The low-power laser was used to irradiate particle arrays that were supported on glass slides, in an air ambient. Relatively dilute powder samples were prepared by drop casting onto glass slides using a solution of particles in DI water at a concentration of approximately 0.5 wt pct. The glass slides were previously coated with indium tin oxide (ITO) to promote electrical conductivity for improved SEM imaging that was performed before and after irradiation on the same regions of the specimens. An FEI LV650 SEM and Helios G4 DualBeam FIB were used to characterize the powder microstructure and morphology, including FIB milling to serially section particles to examine their internal microstructure.

Results and Discussion

Base Powder Characterization

The as-received Al-Cu eutectic powder exhibited a range of eutectic microstructures as shown in Figure 1(a). These microstructural differences arose during gas atomization due to stochastic nucleation of the solid phase in the molten particles at varying undercoolings. An isothermal annealing of the powder was used to produce a coarsened two-phase microstructure uniformly across all particle sizes, with an average interphase spacing of 2 μm shown in Figure 1(b).

Fig. 1

As-received gas-atomized Al-33 wt pct Cu powder displaying fine eutectic microstructures (a). Powder annealed at 450 °C for 2 h showing uniformly coarsened eutectic microstructure (b)

Closer inspection of the annealed powder surface reveals faint lines superimposed on the annealed microstructure, which are believed to be the imprint of the as-received microstructure embossed on an oxide shell as seen in Figure 2.

Fig. 2

Lamellar microstructure of as-received powder (a), coarse microstructure of annealed powder showing faint lines (black arrow) of original lamellar microstructure embossed on the oxide shell (b)

These features could only be detected at probe currents below 7 kV within the SEM, suggesting that the secondary and backscattered electrons forming this signal were coming from a very thin surface layer. Both powder systems had satellite particles on the surface of larger particles, typical of gas-atomized powders. Elongated and irregularly shaped particles were infrequently observed within both powders. The elemental Al powder (Figure 3) exhibited a rougher surface morphology than the annealed Al-Cu powder (Figure 2). Both powders consisted of a low percentage of particles that contained dents on their surfaces, but none were observed with distinguishable cusps, or collapsed-like morphologies, such as what will be shown to form after laser melting.

Fig. 3

As-received pure Al gas-atomized powder (a). Surfaces of many particles appear rough due to a wrinkling (black arrows) effect most likely occurring during the gas atomization process (b)
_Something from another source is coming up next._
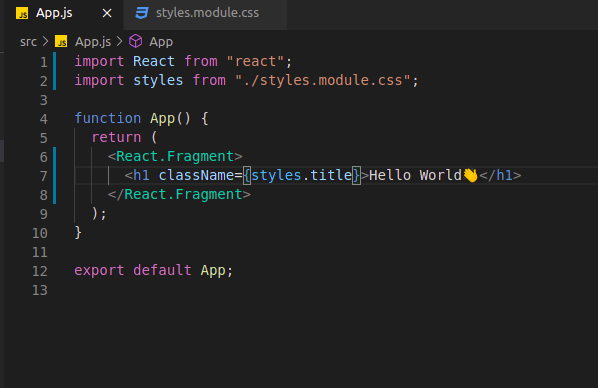Click the JS icon on App.js tab
This screenshot has height=388, width=598.
click(x=22, y=13)
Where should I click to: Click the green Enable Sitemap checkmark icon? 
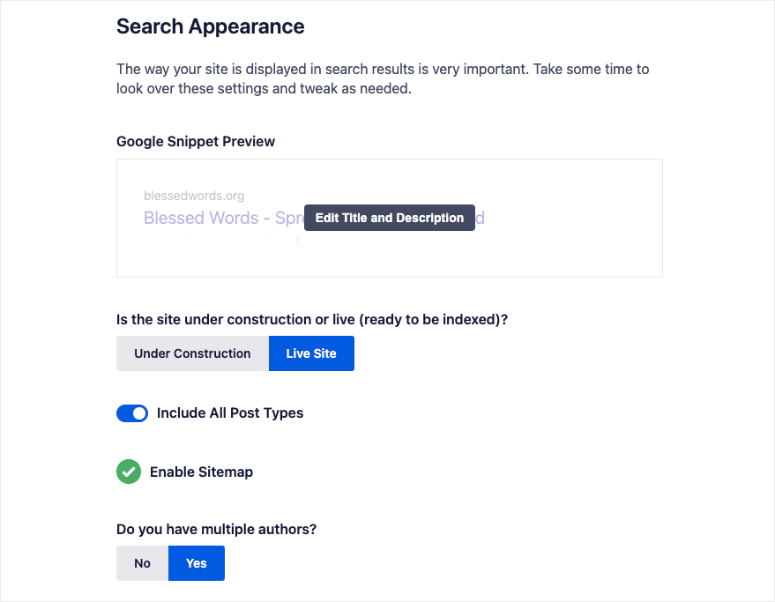click(x=129, y=471)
Morphology Changes During LPBF

Processing parameters for line scans were chosen to be comparable with those found in literature for the manufacturing of Al10SiMg in the LPBF process, being one of the most commonly manufactured and studied aluminum alloys in the field.[23,24,25] Powder collected from the vicinity of the line scan boundary in the Al powder showed large agglomerates (50 to 200 μm) formed along the laser’s scan path.

Since these larger particles would most likely be removed from the recycled powder during sieving, they were ignored, and smaller particles near the edge of the line scan were investigated. Morphological features not characteristic of the base powder were observed in small particles with diameters < 20 μm near the edge of the laser path, with very little signs of agglomeration or sintering between neighboring particles, as seen in Figure 4(a). Morphological abnormalities on smaller particles consisted of concave features circular in nature, defined here as dents, and narrow, collapsed-like features that contain an abrupt straight edge, defined here as rifts. Figure 4 shows examples of these dent and rift features, highlighting them with red and blue arrows, respectively.

Fig. 4

Al powder collected on carbon tape around line scan performed at 300 W and 1150 mm/s, with large agglomerates clearly seen along laser path (a). Many particles at edge of line scan that did not agglomerate show morphological anomalies not typical of base powder, showing (b) dented (red arrows) and (c) rift-like (blue arrows) morphology

Line scans were then performed in the Al-Cu powder at the same parameters and characterized in a similar manner. Large agglomerates were again observed, but approximately 5 times less frequently than in the pure Al. Due to the two-phase microstructure of this eutectic powder, a clear distinction could be made between particles that were close to the edge of the laser path with those that were farther away as seen in Figure 5.

Fig. 5

Al-Cu eutectic powder collected on carbon tape around line scan at 300 W, 1150 mm/s. Powders collected at edge of line scan show a clear change in microstructure (right side of red line) from the coarsened base powder (left side of red line) (a). Closer inspection of irradiated particles shows signs of dented and rift-like morphology similar to those observed in the irradiated Al powder (b and c)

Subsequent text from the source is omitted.